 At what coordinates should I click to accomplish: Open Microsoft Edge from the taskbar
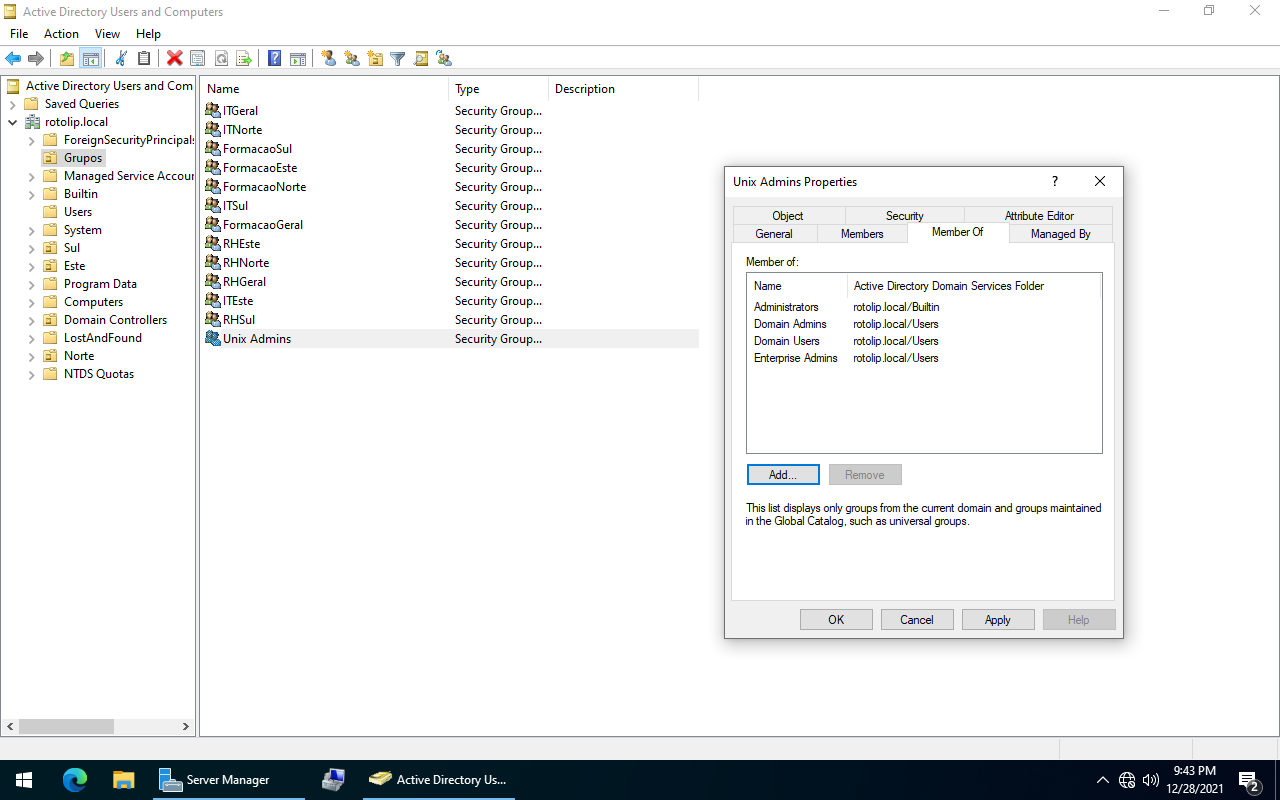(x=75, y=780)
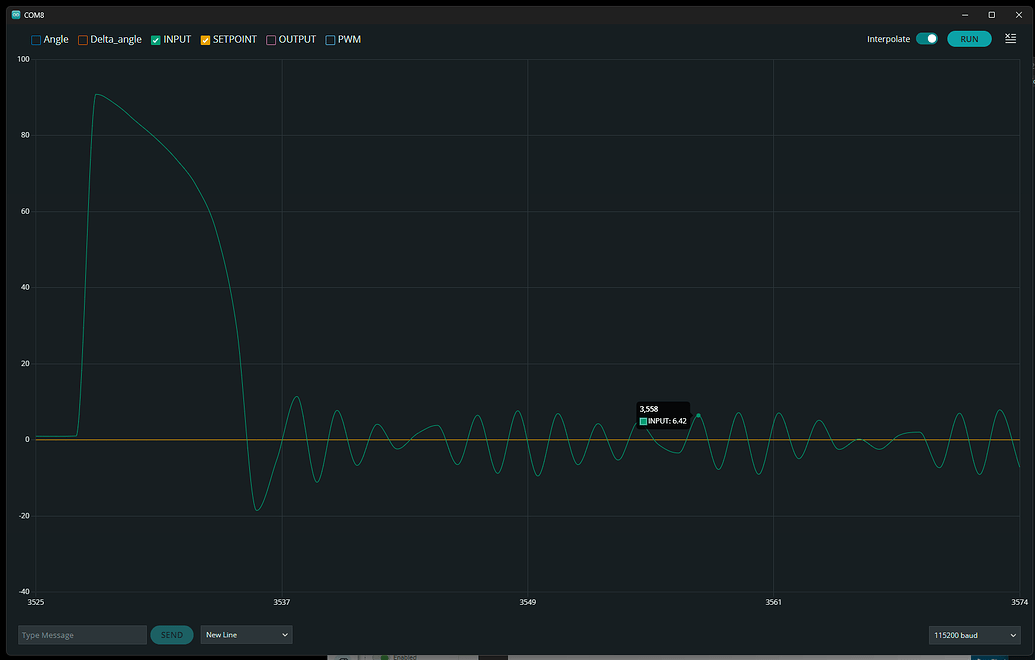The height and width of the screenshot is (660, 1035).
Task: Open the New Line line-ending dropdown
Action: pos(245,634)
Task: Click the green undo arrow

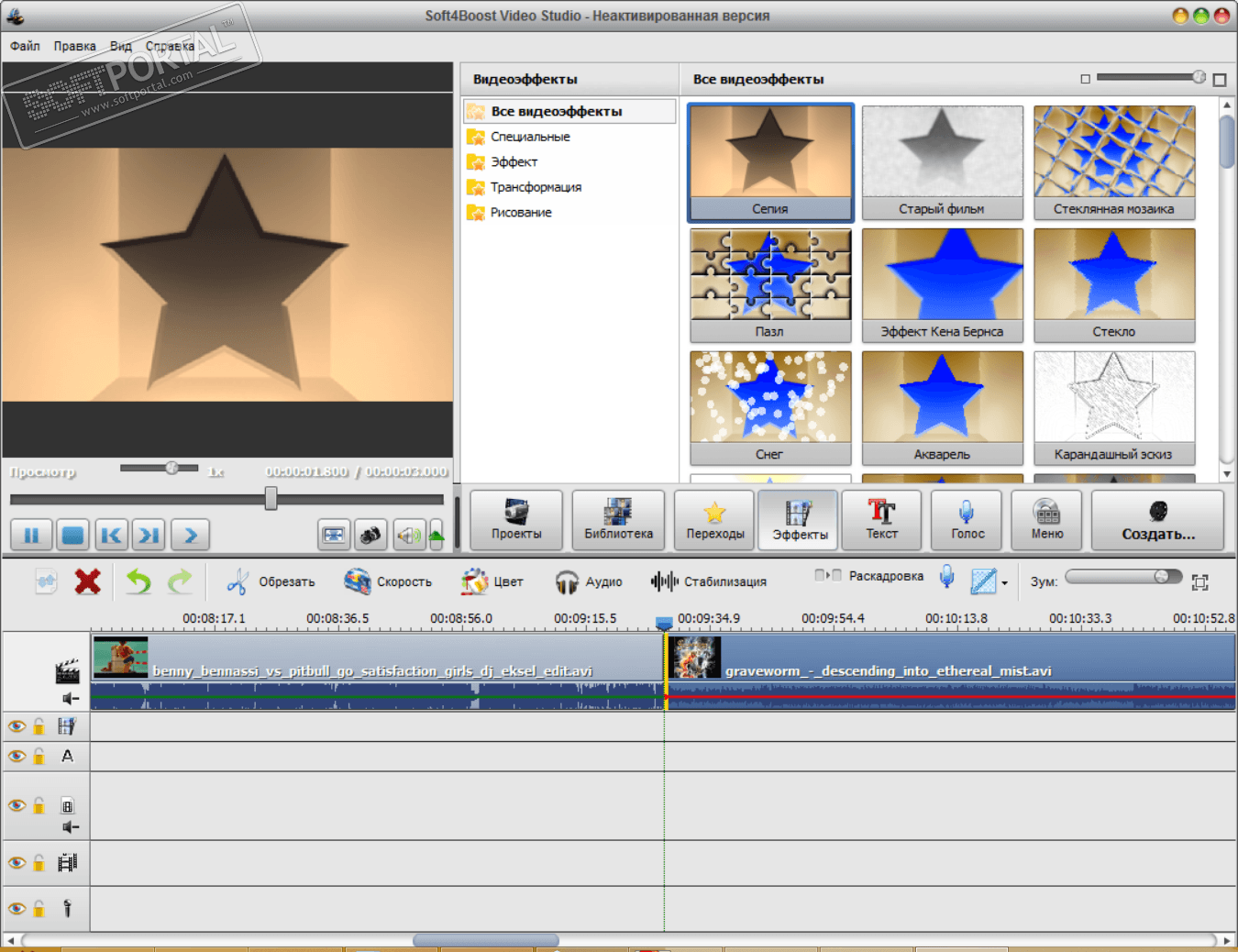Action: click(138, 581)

________________

* [Aim of the exercise]:
Write out the material above once more, exactly as it reads, with no pictures.

* [Reply to the exercise]:
 At what coordinates should I click to accomplish: Open Microsoft Edge from the taskbar
(x=75, y=780)
The height and width of the screenshot is (660, 1035).
Task: Open the New Line line-ending dropdown
Action: pos(245,634)
Task: Click the green undo arrow

Action: click(138, 581)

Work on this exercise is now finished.